§ **Data provided**:
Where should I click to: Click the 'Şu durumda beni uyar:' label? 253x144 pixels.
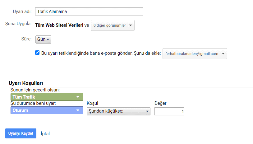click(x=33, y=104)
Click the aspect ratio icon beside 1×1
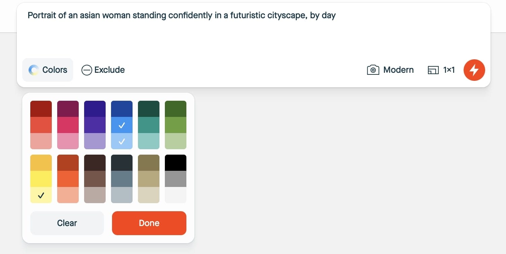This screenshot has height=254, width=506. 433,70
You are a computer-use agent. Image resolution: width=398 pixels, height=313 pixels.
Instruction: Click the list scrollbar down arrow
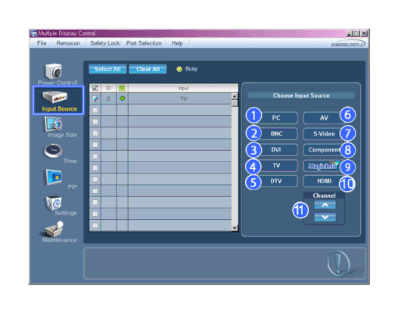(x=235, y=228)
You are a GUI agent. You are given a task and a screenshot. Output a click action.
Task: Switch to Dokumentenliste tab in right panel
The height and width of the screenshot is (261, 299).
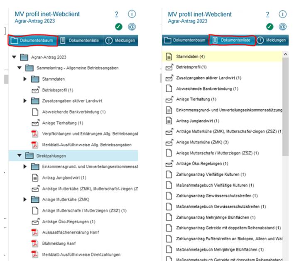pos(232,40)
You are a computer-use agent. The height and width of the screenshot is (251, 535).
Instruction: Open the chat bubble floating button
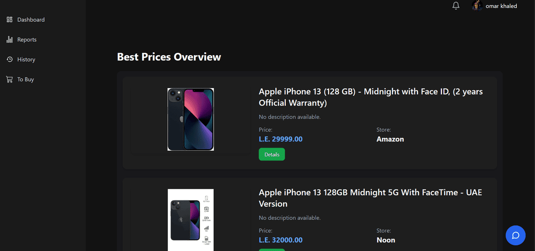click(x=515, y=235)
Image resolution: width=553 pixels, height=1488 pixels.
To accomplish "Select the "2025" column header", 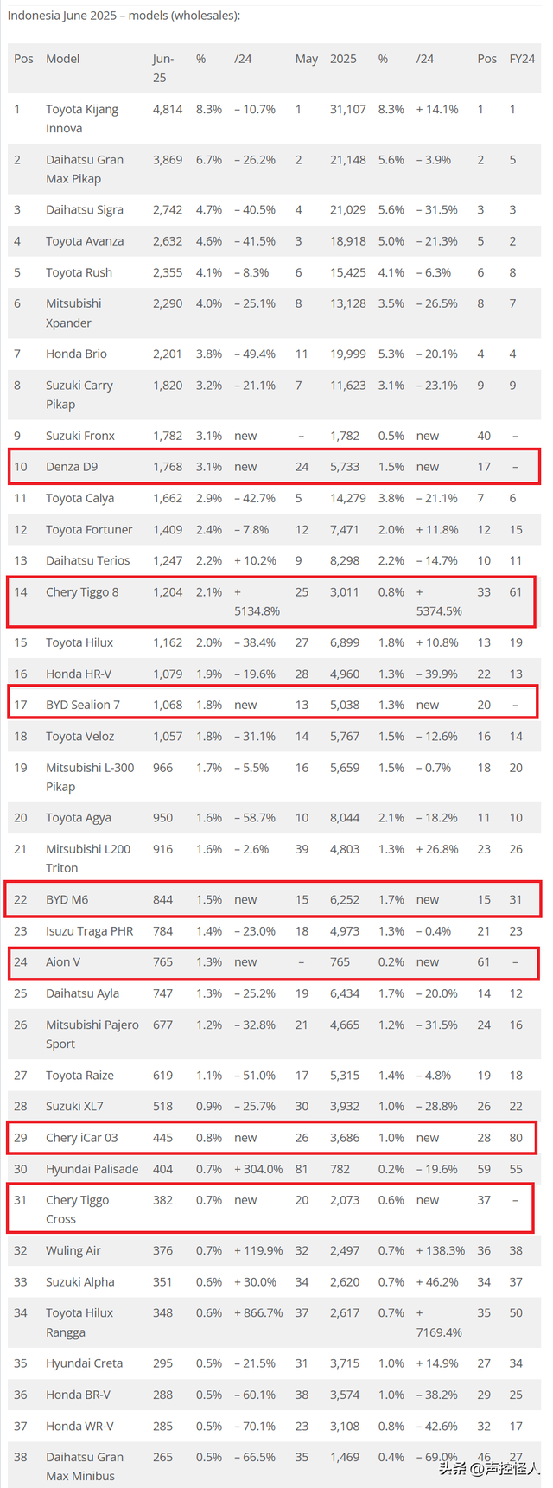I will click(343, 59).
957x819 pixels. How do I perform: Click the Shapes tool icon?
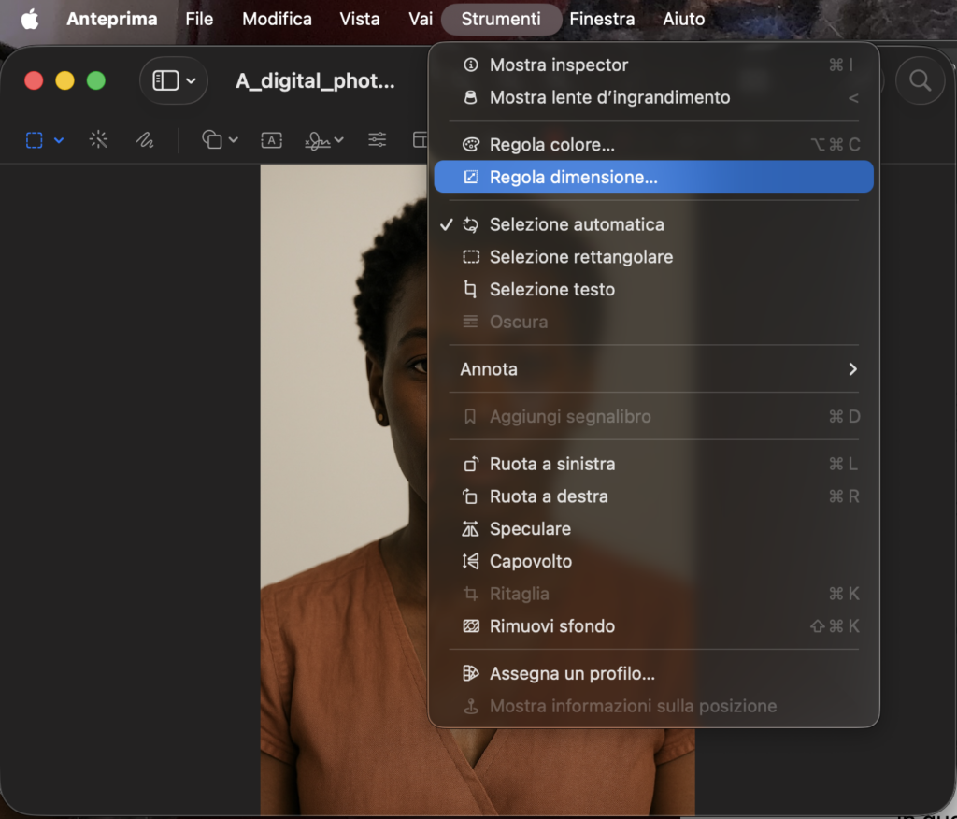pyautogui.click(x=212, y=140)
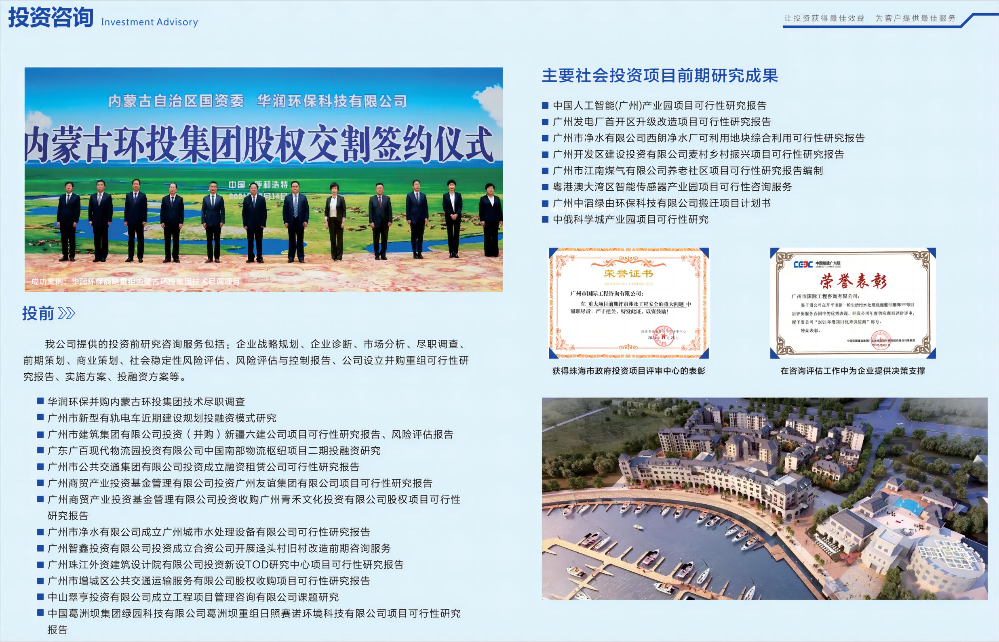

§ **What is required**: Rewrite the stretch from "You are a GUI" through "pos(232,40)" with "click action" replaced by "tap action" and nothing else changed. Omit the pictures from your answer.

§ **Complete response**:
You are a GUI agent. You are given a task and a screenshot. Output a tap action.
Task: Switch to Dokumentenliste tab in right panel
The height and width of the screenshot is (261, 299).
pos(232,40)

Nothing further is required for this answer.